Bien entendu, d'autres conséquences de la Première Guerre mondiale furent également colossales: démographiques, économiques et culturelles. Les pertes directes des nations qui ont été directement impliquées dans les hostilités se sont élevées, selon diverses estimations, de 8 à 15,7 millions de personnes, indirectes (en tenant compte d'une forte baisse du taux de natalité et d'une augmentation des décès dus à la faim et à la maladie) ont atteint 27 millions. Si nous y ajoutons les pertes de la guerre civile en Russie et la faim et les épidémies qui en résultent, ce nombre doublera presque. L'Europe n'a pu atteindre le niveau d'avant-guerre de l'économie qu'en 1926-1928, et même alors pas pour longtemps: la crise mondiale de 1929 l'a gravement paralysée. Ce n'est que pour les États-Unis que la guerre est devenue une entreprise rentable. Quant à la Russie (URSS), son développement économique est devenu si anormal qu'il est tout simplement impossible de juger adéquatement du dépassement des conséquences de la guerre.
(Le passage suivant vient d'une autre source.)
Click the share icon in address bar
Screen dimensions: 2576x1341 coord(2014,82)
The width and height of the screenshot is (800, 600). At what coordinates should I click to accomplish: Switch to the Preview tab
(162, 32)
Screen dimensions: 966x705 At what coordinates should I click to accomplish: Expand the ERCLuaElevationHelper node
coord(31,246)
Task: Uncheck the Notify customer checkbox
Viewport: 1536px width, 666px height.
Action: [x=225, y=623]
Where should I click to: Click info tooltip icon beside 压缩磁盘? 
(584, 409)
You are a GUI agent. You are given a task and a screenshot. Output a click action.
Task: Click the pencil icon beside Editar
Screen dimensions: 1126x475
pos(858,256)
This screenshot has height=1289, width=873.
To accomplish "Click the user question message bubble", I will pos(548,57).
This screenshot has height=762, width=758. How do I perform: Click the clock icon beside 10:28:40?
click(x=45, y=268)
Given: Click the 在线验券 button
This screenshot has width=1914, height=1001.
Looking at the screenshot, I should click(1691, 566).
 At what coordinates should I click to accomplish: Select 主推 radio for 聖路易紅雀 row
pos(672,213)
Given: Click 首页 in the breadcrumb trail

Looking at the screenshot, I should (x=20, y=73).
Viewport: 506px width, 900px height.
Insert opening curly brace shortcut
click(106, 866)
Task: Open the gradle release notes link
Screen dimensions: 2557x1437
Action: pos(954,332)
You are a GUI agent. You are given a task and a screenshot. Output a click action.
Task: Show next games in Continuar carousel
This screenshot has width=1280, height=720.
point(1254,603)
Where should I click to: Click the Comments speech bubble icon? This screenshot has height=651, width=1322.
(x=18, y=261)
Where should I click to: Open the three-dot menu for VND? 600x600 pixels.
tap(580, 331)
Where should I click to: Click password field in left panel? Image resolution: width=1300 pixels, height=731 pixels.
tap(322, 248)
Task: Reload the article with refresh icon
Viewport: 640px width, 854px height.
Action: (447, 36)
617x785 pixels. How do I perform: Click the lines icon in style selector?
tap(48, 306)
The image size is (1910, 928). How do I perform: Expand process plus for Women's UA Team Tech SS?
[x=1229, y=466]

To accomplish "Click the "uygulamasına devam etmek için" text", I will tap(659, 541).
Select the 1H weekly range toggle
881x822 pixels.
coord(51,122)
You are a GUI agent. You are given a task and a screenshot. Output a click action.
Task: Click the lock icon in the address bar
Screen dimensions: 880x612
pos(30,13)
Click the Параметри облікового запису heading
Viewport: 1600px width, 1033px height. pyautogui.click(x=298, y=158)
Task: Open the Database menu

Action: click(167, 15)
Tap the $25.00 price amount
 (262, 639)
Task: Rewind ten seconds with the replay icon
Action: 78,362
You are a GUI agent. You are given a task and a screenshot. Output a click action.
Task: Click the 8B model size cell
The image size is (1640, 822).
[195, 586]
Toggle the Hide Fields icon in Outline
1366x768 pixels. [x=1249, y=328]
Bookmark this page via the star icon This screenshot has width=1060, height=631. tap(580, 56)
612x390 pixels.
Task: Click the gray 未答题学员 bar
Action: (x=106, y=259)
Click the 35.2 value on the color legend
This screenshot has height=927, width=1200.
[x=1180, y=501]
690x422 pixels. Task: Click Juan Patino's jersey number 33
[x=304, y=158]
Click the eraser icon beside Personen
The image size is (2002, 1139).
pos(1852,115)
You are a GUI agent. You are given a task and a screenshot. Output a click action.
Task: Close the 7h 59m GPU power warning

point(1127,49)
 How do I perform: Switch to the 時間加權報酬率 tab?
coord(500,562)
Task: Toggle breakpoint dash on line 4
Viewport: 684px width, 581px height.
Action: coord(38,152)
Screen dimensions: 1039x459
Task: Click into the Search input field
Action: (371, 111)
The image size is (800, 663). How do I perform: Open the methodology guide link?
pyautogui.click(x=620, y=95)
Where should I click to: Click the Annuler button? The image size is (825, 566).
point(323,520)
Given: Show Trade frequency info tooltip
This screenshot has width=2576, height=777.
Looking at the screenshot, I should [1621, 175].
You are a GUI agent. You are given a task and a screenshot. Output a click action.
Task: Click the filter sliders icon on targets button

Eh bien, des millions de ceux qui sont « heureusement » revenus du front n'ont jamais pu se réhabiliter complètement moralement et socialement. Pendant de nombreuses années, la « génération perdue » a essayé en vain de rétablir la connexion désintégrée des temps et de trouver le sens de la vie dans le nouveau monde. Et ayant désespéré de cela, il a envoyé une nouvelle génération à un nouveau massacre - en 1939.